# [Exercise directions]
In the records below, find the line with "Given: Open the" and the line with "1008x1187 pixels."; return exactly those lines and every line between them.

# [Dataset entries]

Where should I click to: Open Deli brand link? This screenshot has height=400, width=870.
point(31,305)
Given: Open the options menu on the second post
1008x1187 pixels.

---

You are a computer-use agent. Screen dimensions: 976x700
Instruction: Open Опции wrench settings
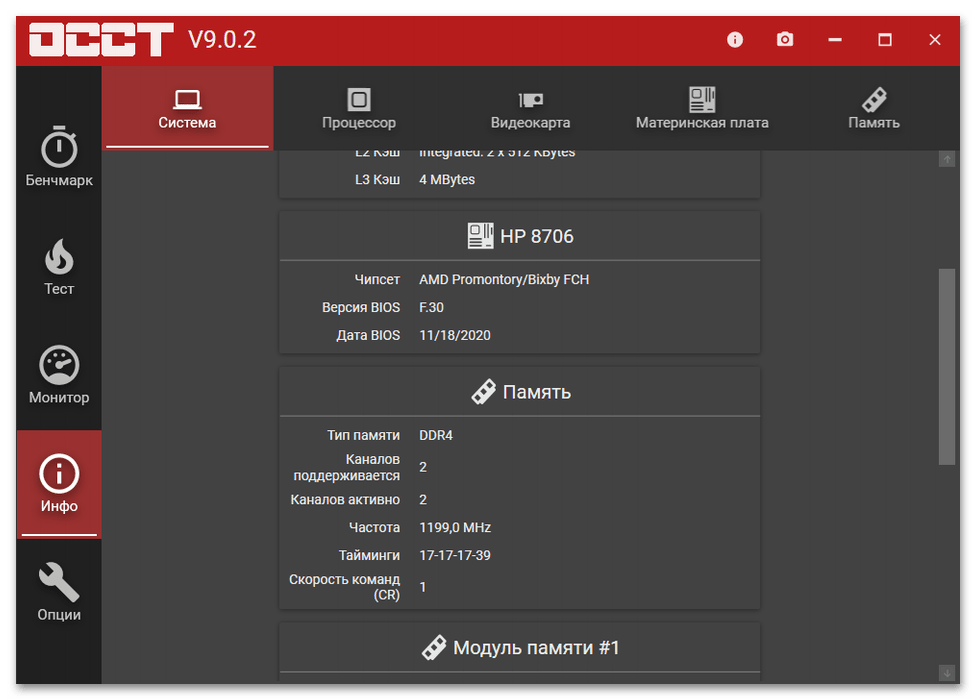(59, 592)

# [Answer to the exercise]
Given: Open the options menu on the second post
1008x1187 pixels.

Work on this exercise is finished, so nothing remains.